Le dirigeant espagnol a exprimé la solidarité du peuple espagnol envers les pays touchés par les attaques iraniennes, intervenues après des frappes américaines et israéliennes contre l’Iran. Il a évoqué un bilan humain lourd, des perturbations majeures du trafic aérien et une instabilité des marchés internationaux, notamment en raison des tensions autour du détroit d’Ormuz.
Face à cette situation incertaine, le gouvernement espagnol adopte une ligne constante. Il rejette toute violation du droit international, refuse la logique de résolution des crises par la force et appelle à tirer les leçons des conflits passés. Pour Pedro Sánchez, la position de Madrid se résume en quatre mots : non à la guerre.
Le Premier ministre a rappelé les conséquences de la guerre en Irak, qu’il considère comme un précédent négatif marqué par une montée du terrorisme, des crises migratoires et une hausse des prix de l’énergie. Il a averti que le conflit actuel pourrait générer une nouvelle période d’incertitude économique mondiale.
Sur le plan pratique, l’exécutif espagnol a lancé plusieurs actions. Les services diplomatiques et militaires travaillent au rapatriement des ressortissants espagnols présents au Moyen-Orient. Le gouvernement étudie aussi des mesures pour atténuer un éventuel impact économique sur les ménages, les entreprises et les travailleurs.

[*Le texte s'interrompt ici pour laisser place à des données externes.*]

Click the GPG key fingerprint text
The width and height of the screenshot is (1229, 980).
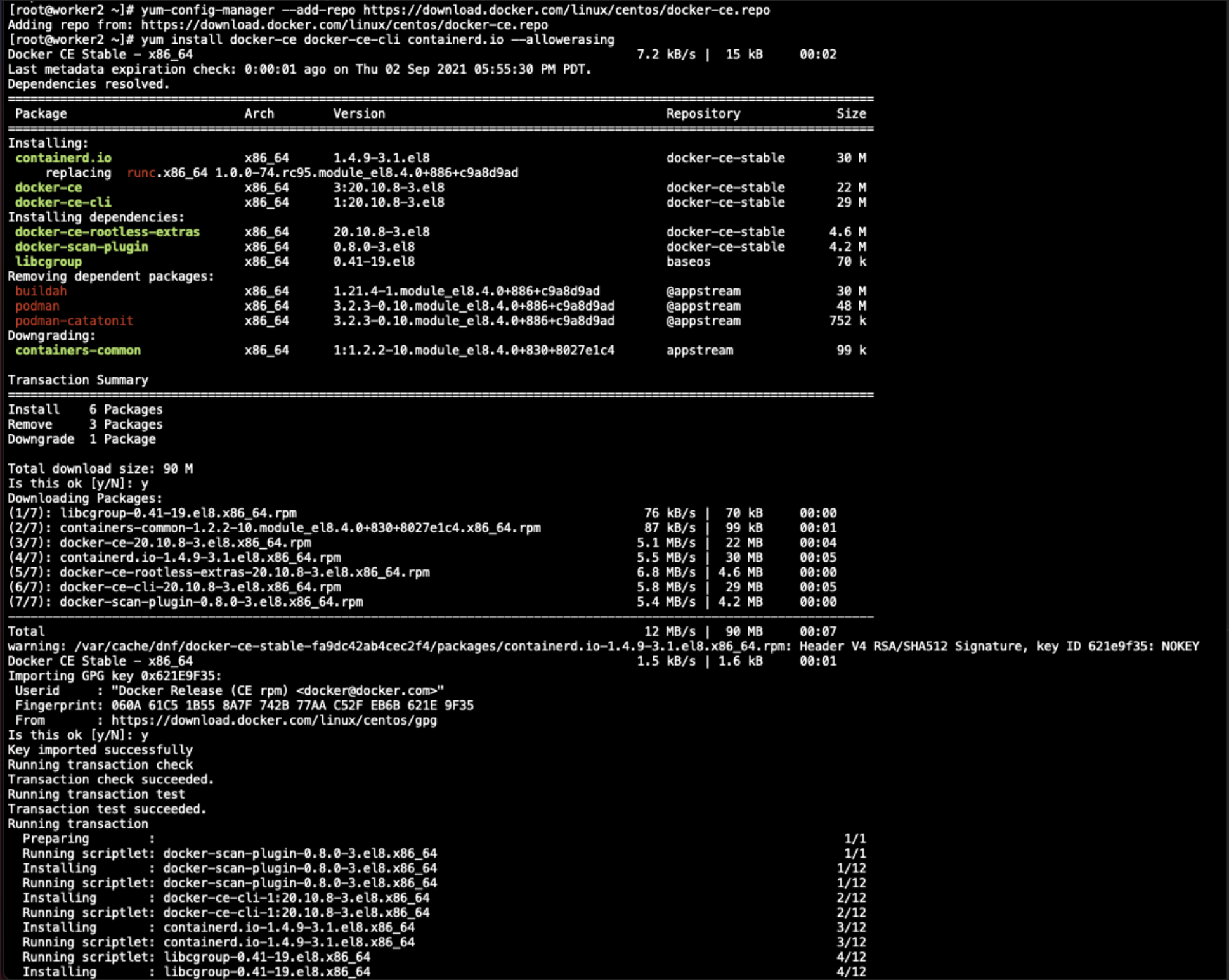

Madrid prévoit en outre de coopérer avec les pays de la région favorables à la paix et au respect du droit international, tout en coordonnant sa réponse avec ses partenaires européens. L’Espagne continuera d’exiger un cessez-le-feu et une issue diplomatique au conflit.
Pedro Sánchez a conclu en affirmant que l’Espagne se range du côté du droit international et de la paix, estimant qu’une spirale de violence reste évitable si les puissances impliquées privilégient le dialogue.